Instruction → Copy out the entries word for word, from the line containing "Task: Select the 原图 tab at the top" through the line containing "click(896, 181)", with both of those lines included. Leave the pictures out.

Provided material →
........

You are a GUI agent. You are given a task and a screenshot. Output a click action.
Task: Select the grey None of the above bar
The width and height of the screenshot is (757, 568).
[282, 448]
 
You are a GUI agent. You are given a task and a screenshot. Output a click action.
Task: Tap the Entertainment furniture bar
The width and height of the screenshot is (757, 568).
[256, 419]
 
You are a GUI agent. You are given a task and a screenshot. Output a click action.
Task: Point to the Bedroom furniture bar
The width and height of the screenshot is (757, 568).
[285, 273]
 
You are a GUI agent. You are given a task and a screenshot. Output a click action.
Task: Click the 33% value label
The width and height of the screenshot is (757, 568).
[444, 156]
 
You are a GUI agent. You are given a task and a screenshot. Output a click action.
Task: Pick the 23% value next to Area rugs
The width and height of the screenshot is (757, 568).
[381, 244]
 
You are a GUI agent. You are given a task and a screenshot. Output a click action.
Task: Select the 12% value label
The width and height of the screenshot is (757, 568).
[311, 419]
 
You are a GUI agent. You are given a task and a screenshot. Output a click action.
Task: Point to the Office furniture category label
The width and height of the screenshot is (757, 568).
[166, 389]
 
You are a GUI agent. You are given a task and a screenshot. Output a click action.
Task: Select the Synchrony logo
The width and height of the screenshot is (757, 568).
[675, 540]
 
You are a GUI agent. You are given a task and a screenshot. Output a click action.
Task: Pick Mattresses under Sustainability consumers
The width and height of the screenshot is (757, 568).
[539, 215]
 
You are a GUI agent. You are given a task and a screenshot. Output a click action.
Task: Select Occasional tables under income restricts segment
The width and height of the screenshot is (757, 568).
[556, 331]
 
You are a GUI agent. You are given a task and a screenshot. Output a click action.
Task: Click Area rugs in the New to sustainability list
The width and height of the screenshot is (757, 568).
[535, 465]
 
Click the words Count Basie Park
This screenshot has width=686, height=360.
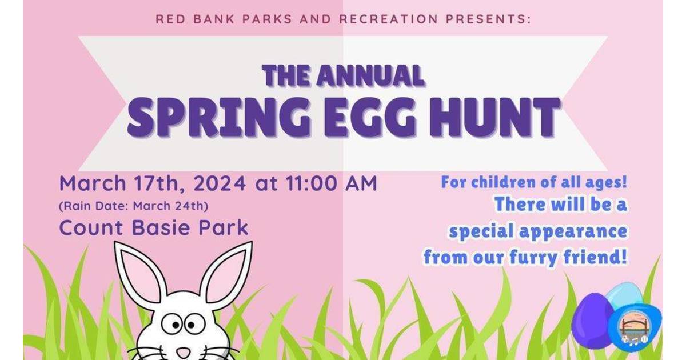coord(154,227)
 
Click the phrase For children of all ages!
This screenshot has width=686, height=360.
coord(534,183)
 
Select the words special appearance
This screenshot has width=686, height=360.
coord(537,232)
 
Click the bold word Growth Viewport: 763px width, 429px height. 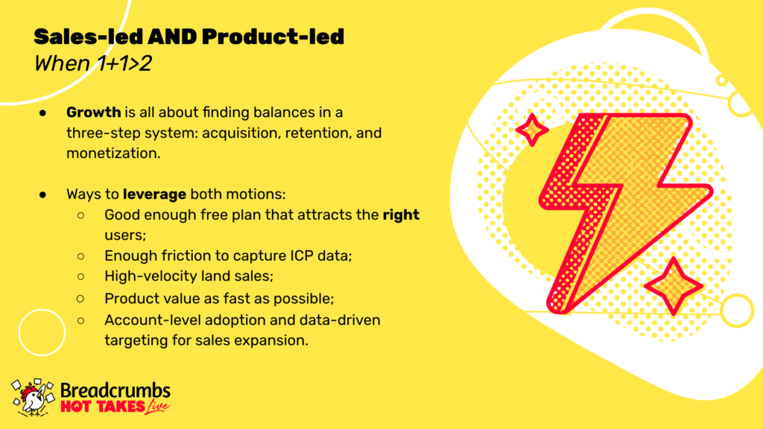93,112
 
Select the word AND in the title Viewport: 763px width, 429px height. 172,37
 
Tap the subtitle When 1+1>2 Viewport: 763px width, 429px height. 93,64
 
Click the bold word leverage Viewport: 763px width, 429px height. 154,194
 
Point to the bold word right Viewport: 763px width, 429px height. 401,215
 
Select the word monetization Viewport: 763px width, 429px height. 113,153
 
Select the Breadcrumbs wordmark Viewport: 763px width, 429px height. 115,390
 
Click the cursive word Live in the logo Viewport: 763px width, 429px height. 157,407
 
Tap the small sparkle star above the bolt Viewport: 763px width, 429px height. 532,130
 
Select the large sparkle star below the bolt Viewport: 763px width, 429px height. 674,287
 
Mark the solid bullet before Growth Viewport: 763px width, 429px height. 42,113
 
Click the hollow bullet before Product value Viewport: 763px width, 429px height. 80,299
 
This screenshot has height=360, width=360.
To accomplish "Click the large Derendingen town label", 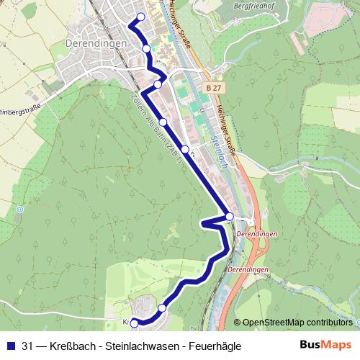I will coord(96,43).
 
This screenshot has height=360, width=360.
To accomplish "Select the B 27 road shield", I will coord(211,87).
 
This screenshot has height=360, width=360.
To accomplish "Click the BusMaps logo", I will coord(325,345).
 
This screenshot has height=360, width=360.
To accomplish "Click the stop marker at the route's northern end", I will coord(141,17).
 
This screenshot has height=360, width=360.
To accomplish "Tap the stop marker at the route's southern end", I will coord(134,323).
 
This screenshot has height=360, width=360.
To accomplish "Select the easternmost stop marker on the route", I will coord(229,216).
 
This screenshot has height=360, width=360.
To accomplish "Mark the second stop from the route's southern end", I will coord(162,307).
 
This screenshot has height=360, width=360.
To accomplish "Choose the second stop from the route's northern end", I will coord(147,48).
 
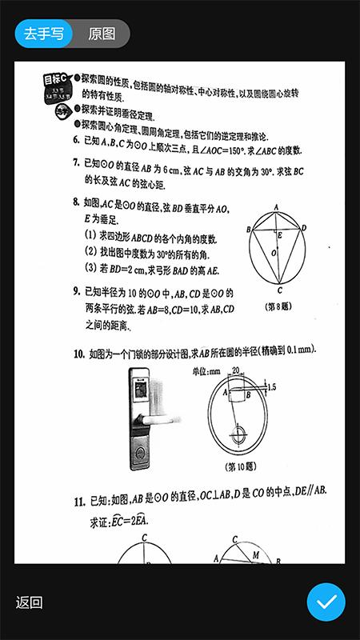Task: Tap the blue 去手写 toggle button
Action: pyautogui.click(x=43, y=34)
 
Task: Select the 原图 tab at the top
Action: pyautogui.click(x=102, y=34)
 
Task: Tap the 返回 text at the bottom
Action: pyautogui.click(x=29, y=602)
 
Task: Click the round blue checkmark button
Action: pyautogui.click(x=326, y=602)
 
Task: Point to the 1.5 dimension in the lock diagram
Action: pyautogui.click(x=273, y=387)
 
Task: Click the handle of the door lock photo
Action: pyautogui.click(x=164, y=417)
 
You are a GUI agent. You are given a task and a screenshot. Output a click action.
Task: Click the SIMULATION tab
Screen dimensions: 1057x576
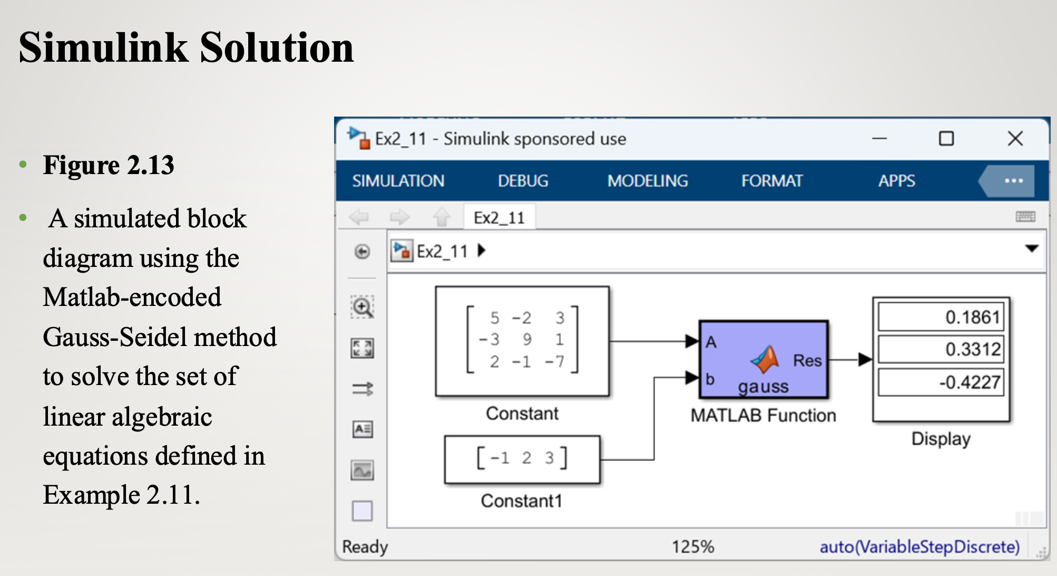click(398, 181)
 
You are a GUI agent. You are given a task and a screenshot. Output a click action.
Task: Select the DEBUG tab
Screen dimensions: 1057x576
click(523, 181)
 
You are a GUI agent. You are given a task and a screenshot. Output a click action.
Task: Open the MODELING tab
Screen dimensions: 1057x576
click(648, 181)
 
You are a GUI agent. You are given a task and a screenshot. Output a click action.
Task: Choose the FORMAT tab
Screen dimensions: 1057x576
click(772, 181)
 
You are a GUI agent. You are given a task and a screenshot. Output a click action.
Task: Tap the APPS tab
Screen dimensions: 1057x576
click(896, 181)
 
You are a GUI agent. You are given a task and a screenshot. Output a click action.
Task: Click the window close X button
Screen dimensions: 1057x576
click(1015, 139)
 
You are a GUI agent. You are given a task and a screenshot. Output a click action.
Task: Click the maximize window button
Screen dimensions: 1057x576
click(946, 139)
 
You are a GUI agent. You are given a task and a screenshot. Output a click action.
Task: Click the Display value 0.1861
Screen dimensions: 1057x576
click(972, 317)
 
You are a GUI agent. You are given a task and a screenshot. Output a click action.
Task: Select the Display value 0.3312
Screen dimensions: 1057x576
click(973, 349)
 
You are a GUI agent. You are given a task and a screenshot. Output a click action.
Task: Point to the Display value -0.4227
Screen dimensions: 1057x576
click(970, 382)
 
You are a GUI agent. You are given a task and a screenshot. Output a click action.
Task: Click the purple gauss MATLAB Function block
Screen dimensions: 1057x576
click(764, 359)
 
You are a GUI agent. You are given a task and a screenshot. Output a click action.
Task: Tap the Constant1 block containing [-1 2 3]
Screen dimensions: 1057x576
click(522, 459)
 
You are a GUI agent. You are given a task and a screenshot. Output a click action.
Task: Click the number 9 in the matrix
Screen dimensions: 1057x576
click(527, 339)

........

Full response →
Task: Select the 原图 tab at the top
Action: pyautogui.click(x=102, y=34)
 
Task: Tap the 返回 text at the bottom
Action: pyautogui.click(x=29, y=602)
 
Task: Click the round blue checkmark button
Action: pyautogui.click(x=326, y=602)
 
Task: Point to the 1.5 dimension in the lock diagram
Action: pyautogui.click(x=273, y=387)
 
Task: Click the handle of the door lock photo
Action: pyautogui.click(x=164, y=417)
 
You are a GUI agent. You are given a task and a screenshot. Output a click action.
Task: Click the SIMULATION tab
Screen dimensions: 1057x576
click(398, 181)
 
You are a GUI agent. You are given a task and a screenshot. Output a click action.
Task: Select the DEBUG tab
Screen dimensions: 1057x576
click(523, 181)
 
You are a GUI agent. You are given a task and a screenshot. Output a click action.
Task: Open the MODELING tab
Screen dimensions: 1057x576
click(648, 181)
 
You are a GUI agent. You are given a task and a screenshot. Output a click action.
Task: Choose the FORMAT tab
Screen dimensions: 1057x576
click(772, 181)
 
You are a GUI agent. You are given a task and a screenshot. Output a click action.
Task: Tap the APPS tab
Screen dimensions: 1057x576
click(896, 181)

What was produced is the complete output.